Dihydropyrimidine dehydrogenase deficiency is a condition that varies widely in its impact. Some individuals experience neurological issues, while others show no signs of the disorder.
In severe cases of this deficiency, problems emerge in infancy. These individuals may have seizures, intellectual disability, small head size, muscle stiffness, delayed motor skills development, and challenges in communication and social interaction (autistic behaviors). On the other hand, some people don’t display any symptoms and are only identified through laboratory tests. Regardless of symptoms, individuals with this deficiency face a significant risk when exposed to certain cancer drugs like 5-fluorouracil and capecitabine. These drugs aren’t efficiently broken down in their bodies and accumulate to harmful levels, causing toxic reactions. These reactions may lead to severe inflammation and ulceration in the gastrointestinal tract, resulting in issues like mouth sores, abdominal pain, bleeding, nausea, vomiting, and diarrhea. Moreover, the toxicity can lower white blood cell counts, increasing the risk of infections, and reduce platelet numbers, affecting blood clotting and potentially causing abnormal bleeding. Other side effects may include skin problems, shortness of breath, and hair loss.

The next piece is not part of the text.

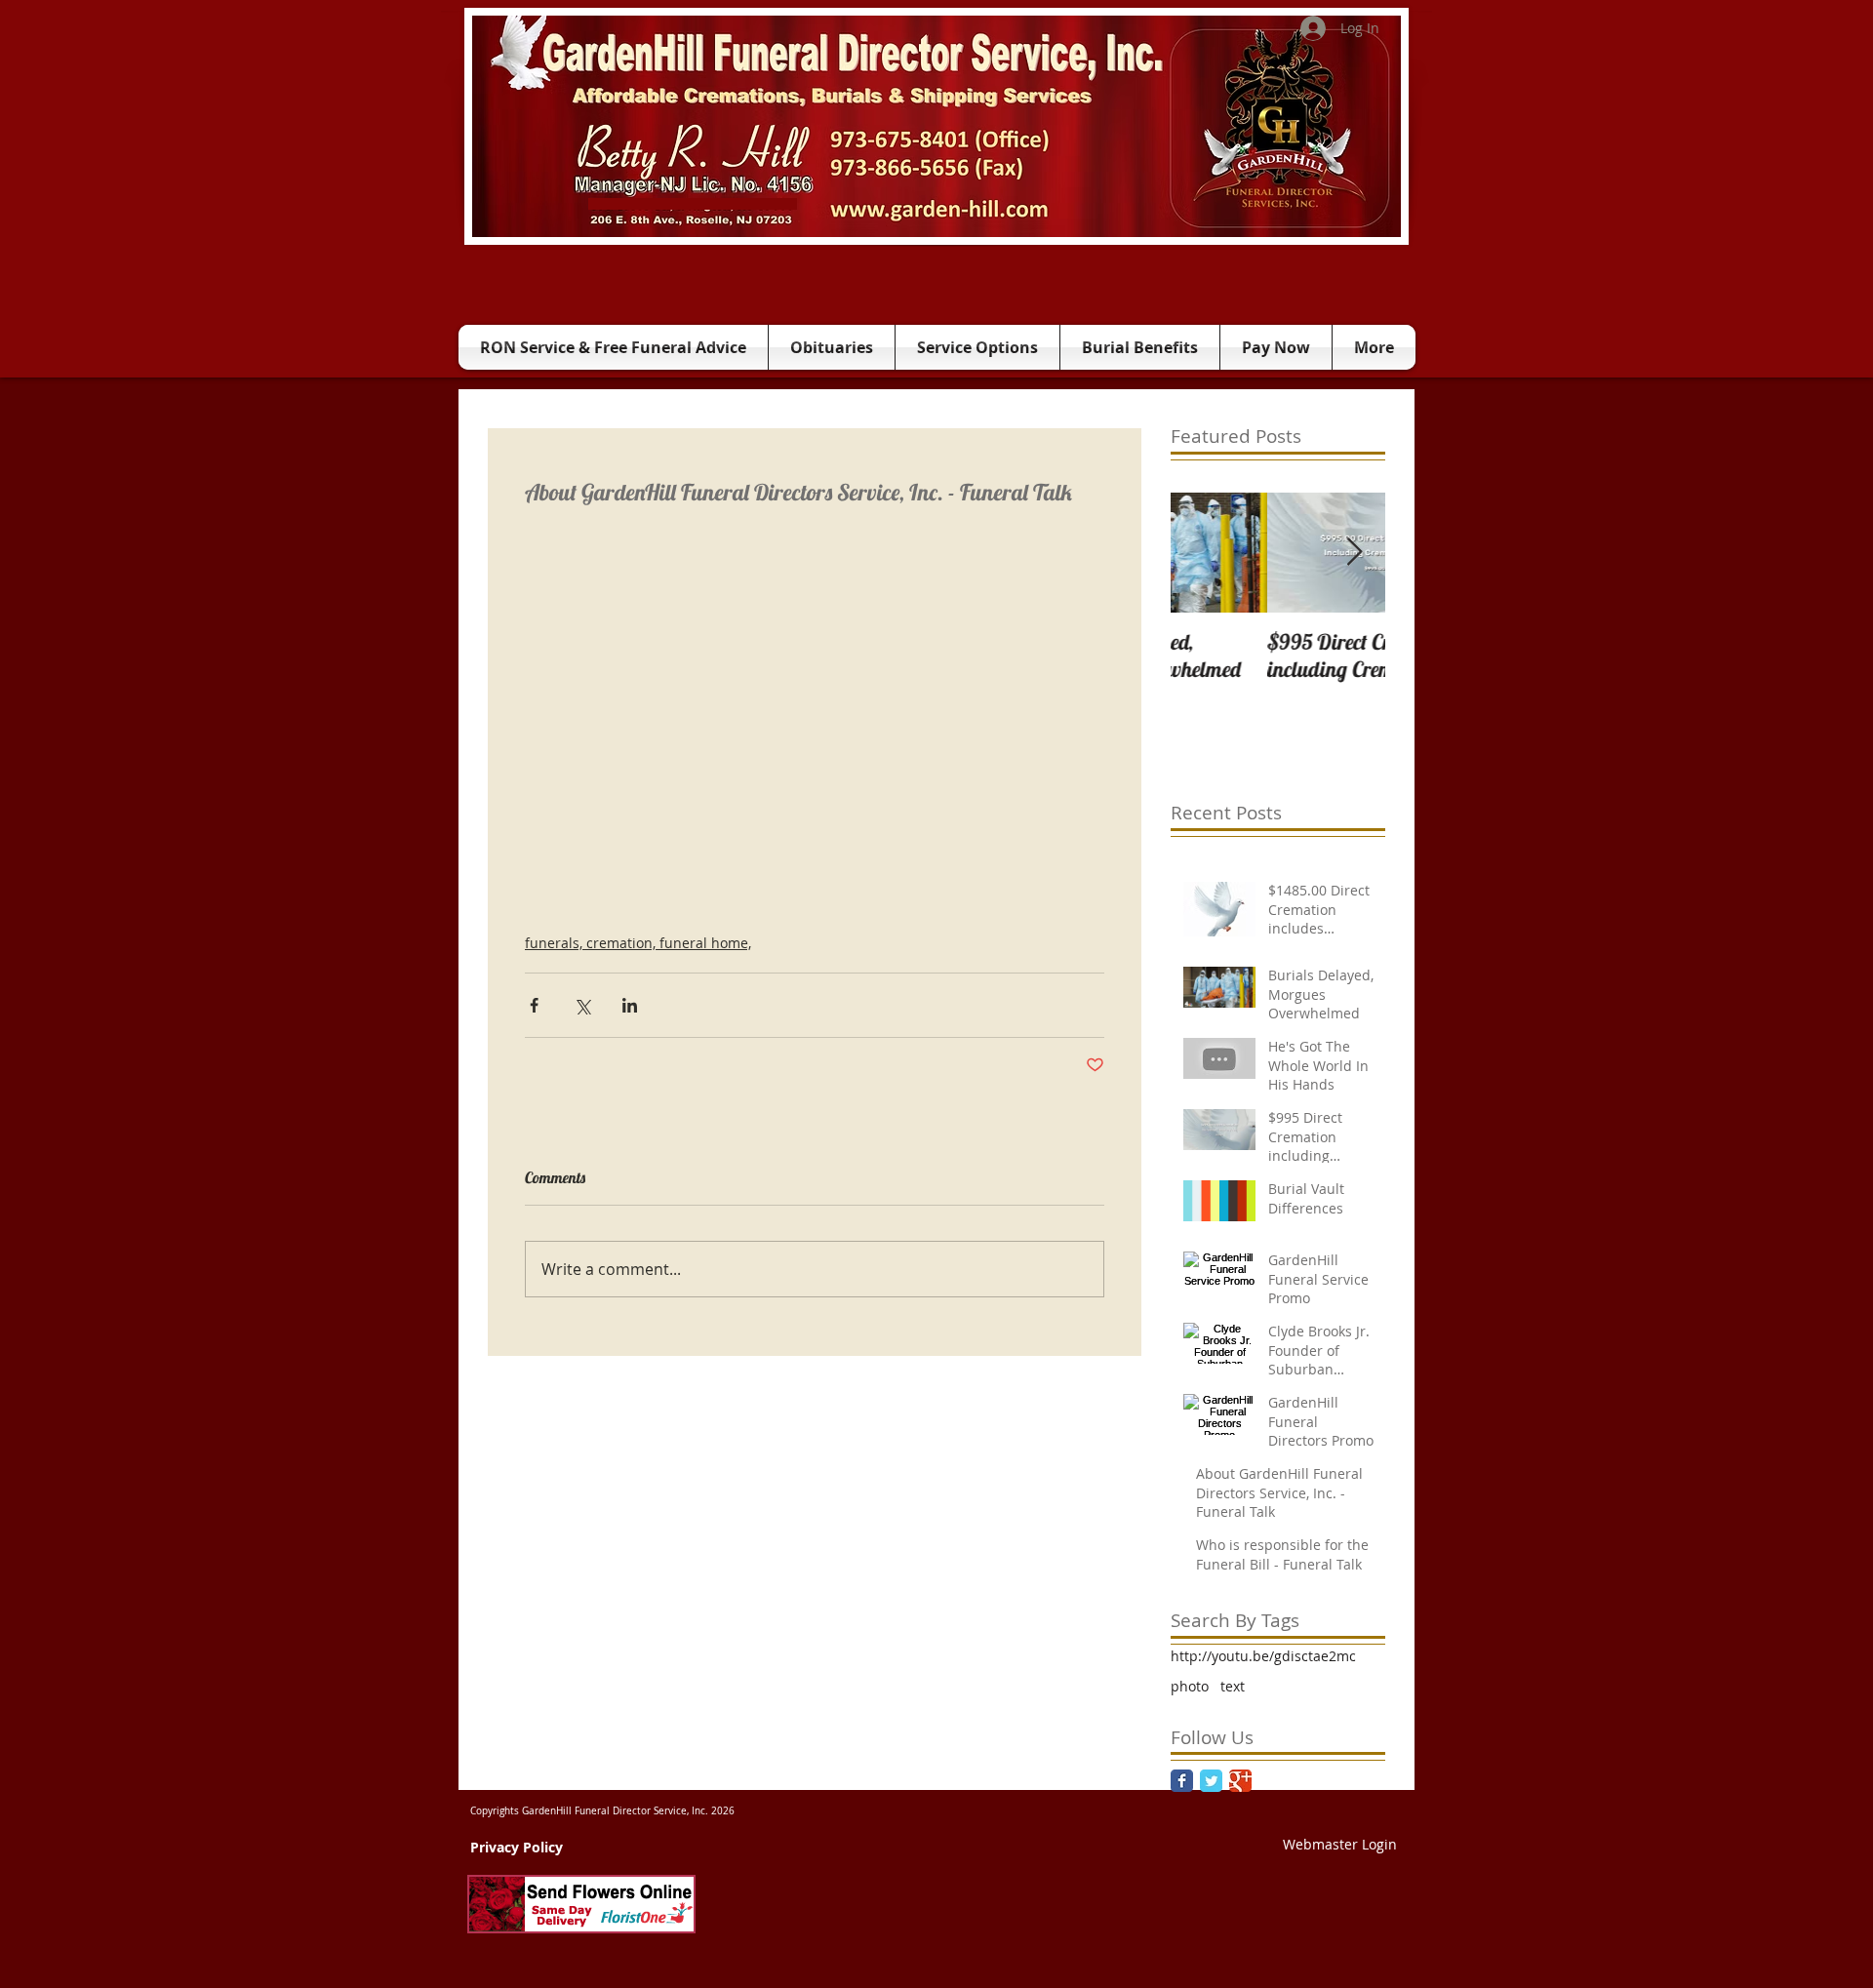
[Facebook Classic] (1182, 1780)
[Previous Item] (1202, 552)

Dihydropyrimidine dehydrogenase deficiency is caused by pathogenic (disease-causing) variants in the DPYD gene and exhibits autosomal recessive inheritance. This means that both parents must be carriers to have a 25% chance to have a child with the condition. The risk of being a carrier is based on a person’s ancestry or ethnic background.
Carriers may still experience toxic reactions to fluoropyrimidine drugs.
Other names for this condition are dihydropyrimidinuria, familial pyrimidemia, and hereditary thymine-uraciluria.